Fig. 4: CD38 deletion reversed aging-related cell-type-specific gene expression changes.

a, IHC of CD38 in ovarian sections from 2-month-old WT mice. Bottom: magnification of images showing CD38 localizes in the stroma, corpora lutea (CL) and vessel. Scale bars, 50 μm (top) and 25 μm (bottom). b, UMAP plot showing the six ovarian cell types. c, UMAP plots showing the Cd38 expression in the six ovarian cell types. d, Proportions of the six major cell types in the ovaries from 2-month-old and 12-month-old WT and 12-month-old Cd38^−/− mice by scRNA-seq. e, Ridge plot showing the shift of SASP, DNA repair and cell cycle gene-set scores with age and CD38 deletion. f–h, Violin plots showing the SASP (f), DNA repair (g) and cell cycle (h) set scores in each cell type from different groups.
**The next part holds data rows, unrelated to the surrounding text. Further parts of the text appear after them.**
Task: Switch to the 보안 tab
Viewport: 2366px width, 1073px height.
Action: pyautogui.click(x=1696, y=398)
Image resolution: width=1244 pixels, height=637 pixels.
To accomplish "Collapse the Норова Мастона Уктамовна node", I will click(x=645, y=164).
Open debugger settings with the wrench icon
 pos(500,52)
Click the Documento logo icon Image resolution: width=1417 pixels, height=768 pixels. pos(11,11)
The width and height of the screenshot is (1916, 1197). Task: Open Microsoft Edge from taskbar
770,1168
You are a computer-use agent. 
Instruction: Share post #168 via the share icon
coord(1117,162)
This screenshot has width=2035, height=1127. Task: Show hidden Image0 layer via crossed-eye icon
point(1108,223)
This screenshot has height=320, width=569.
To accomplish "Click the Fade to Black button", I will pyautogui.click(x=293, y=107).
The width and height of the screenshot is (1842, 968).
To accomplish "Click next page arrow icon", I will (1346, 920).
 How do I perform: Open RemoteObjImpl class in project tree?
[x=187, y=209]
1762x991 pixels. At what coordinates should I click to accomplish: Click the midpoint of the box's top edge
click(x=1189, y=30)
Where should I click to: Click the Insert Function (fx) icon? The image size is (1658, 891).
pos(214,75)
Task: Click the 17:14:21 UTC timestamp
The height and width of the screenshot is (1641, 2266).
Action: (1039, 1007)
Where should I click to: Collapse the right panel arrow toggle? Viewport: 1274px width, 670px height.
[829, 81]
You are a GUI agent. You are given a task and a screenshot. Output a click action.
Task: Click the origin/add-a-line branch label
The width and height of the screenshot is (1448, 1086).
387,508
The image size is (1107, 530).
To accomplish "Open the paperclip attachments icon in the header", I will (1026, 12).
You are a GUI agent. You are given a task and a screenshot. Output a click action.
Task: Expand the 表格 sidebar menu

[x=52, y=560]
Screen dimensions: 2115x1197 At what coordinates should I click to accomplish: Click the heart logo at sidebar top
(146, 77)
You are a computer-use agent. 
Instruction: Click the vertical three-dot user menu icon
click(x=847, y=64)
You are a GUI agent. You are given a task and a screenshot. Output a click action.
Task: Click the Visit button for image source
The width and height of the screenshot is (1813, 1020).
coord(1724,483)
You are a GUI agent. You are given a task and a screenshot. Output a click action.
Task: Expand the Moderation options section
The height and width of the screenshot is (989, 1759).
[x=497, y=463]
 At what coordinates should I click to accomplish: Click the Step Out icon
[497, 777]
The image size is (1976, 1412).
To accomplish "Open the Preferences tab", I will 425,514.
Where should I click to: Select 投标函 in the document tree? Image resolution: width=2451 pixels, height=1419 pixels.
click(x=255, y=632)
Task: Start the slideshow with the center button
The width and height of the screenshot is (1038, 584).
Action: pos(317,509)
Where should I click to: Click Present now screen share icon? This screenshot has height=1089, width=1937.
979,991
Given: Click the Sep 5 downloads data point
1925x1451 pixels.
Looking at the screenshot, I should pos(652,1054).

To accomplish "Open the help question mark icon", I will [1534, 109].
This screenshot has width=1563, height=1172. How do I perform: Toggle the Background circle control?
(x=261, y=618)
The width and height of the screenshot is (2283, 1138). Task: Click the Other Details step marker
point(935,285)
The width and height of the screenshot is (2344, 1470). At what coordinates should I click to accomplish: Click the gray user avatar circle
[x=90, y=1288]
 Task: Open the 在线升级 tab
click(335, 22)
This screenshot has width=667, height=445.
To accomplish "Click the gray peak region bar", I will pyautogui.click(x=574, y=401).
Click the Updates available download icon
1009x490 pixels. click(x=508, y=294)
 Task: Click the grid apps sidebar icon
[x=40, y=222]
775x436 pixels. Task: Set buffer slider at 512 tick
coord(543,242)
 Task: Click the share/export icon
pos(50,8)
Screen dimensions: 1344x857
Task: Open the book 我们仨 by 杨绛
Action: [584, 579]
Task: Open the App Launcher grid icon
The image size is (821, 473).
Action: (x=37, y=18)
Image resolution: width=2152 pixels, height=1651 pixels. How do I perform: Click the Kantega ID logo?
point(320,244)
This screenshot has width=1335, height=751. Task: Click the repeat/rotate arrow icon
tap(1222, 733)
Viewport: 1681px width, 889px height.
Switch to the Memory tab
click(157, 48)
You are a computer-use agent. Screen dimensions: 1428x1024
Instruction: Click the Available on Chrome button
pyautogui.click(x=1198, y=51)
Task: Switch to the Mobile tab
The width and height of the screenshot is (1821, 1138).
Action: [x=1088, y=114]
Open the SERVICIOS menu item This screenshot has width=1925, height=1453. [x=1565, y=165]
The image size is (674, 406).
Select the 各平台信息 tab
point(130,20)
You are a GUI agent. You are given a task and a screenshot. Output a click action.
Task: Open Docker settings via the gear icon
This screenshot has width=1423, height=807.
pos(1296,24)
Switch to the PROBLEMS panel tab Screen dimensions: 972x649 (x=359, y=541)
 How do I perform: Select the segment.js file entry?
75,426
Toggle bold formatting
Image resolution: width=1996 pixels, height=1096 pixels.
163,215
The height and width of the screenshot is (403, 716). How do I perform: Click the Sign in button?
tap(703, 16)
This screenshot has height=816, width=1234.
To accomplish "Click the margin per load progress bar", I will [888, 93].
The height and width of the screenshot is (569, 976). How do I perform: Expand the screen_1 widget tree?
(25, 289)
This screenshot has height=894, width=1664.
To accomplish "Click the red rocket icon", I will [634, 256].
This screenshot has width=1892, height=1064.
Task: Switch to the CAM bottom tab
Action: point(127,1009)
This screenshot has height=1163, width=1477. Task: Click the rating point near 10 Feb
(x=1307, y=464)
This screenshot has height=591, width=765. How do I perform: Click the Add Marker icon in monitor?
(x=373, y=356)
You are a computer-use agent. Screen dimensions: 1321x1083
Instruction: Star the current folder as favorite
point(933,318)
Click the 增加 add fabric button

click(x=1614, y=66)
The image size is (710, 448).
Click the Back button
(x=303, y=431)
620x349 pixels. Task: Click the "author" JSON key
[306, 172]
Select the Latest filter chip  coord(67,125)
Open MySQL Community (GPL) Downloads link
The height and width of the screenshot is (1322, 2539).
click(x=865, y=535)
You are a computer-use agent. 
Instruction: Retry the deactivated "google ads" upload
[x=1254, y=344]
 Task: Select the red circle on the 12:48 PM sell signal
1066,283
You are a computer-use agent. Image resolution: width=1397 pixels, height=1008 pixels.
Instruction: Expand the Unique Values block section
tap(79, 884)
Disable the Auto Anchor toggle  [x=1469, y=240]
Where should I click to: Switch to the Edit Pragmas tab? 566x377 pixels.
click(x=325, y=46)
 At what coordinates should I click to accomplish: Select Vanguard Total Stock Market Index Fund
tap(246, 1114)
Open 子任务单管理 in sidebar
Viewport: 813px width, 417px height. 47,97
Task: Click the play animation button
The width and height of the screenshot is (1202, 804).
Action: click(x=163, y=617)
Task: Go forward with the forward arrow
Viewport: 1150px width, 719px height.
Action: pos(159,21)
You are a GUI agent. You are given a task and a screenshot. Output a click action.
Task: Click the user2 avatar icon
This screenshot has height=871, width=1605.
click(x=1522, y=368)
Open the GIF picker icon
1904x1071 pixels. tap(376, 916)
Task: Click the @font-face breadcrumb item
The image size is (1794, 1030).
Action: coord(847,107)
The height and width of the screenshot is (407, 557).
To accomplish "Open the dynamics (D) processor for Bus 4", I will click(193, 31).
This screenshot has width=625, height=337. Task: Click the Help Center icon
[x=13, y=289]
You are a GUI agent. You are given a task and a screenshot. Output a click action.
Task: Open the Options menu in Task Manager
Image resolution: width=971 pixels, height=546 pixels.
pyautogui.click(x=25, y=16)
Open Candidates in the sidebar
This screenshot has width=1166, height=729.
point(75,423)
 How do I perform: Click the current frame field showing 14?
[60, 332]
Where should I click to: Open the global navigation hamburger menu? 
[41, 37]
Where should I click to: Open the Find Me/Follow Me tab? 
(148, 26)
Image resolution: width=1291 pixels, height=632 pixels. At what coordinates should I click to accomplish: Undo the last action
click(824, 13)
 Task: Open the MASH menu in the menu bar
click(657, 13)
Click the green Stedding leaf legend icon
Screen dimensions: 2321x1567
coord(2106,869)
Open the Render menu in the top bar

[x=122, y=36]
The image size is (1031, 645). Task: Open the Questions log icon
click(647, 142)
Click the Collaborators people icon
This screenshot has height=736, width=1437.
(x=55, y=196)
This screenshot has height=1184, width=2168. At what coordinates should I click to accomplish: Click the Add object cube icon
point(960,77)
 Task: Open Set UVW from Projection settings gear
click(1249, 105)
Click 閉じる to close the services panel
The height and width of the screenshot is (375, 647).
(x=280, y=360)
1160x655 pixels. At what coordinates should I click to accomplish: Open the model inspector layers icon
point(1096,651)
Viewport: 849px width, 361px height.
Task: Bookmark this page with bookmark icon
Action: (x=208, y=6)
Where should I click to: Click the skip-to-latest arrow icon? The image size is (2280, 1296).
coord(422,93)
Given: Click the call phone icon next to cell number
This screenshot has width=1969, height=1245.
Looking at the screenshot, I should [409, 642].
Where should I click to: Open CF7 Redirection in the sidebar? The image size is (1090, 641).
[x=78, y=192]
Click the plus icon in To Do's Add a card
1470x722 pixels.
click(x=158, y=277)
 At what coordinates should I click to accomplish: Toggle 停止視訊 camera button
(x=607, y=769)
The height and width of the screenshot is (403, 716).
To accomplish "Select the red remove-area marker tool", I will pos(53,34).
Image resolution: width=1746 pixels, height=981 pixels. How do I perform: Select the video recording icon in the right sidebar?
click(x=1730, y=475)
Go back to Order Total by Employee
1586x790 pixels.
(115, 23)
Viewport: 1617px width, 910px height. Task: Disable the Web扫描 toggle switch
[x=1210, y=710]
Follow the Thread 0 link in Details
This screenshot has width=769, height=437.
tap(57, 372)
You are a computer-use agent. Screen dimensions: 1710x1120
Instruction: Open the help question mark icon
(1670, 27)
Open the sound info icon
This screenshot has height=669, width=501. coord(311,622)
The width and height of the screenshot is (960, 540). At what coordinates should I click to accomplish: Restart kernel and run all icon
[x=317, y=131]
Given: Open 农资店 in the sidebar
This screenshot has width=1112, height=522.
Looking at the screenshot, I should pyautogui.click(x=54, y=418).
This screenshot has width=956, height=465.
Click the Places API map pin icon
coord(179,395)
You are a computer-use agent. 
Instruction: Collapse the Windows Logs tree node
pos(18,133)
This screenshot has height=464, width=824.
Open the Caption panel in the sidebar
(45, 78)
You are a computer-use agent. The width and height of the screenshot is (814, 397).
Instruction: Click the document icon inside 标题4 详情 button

Statistical analysis was performed using two-sided Wilcoxon rank-sum tests. i, Heat maps illustrating the distribution of DEGs in each specific cell type present in the ovaries from 2-month-old, 12-month-old WT and 12-month-old Cd38^−/− mice. Aging DEGs refer to genes that exhibited changes between the 12-month-old and 2-month-old groups, specifically in the context of aging. Cd38^−/− DEGs indicate genes that displayed alterations in the 12-month-old Cd38^−/− group compared with the age-matched WT group. Rescued DEGs are genes that demonstrated inverse changes in the Cd38^−/− DEG group as compared with the aging DEG group. j, Representative GO terms and pathways enriched in CD38 deletion rescued DEGs that are downregulated, identified through functional enrichment analysis. k, Representative GO terms and pathways enriched in CD38 deletion rescued DEGs that are upregulated, identified through functional enrichment analysis.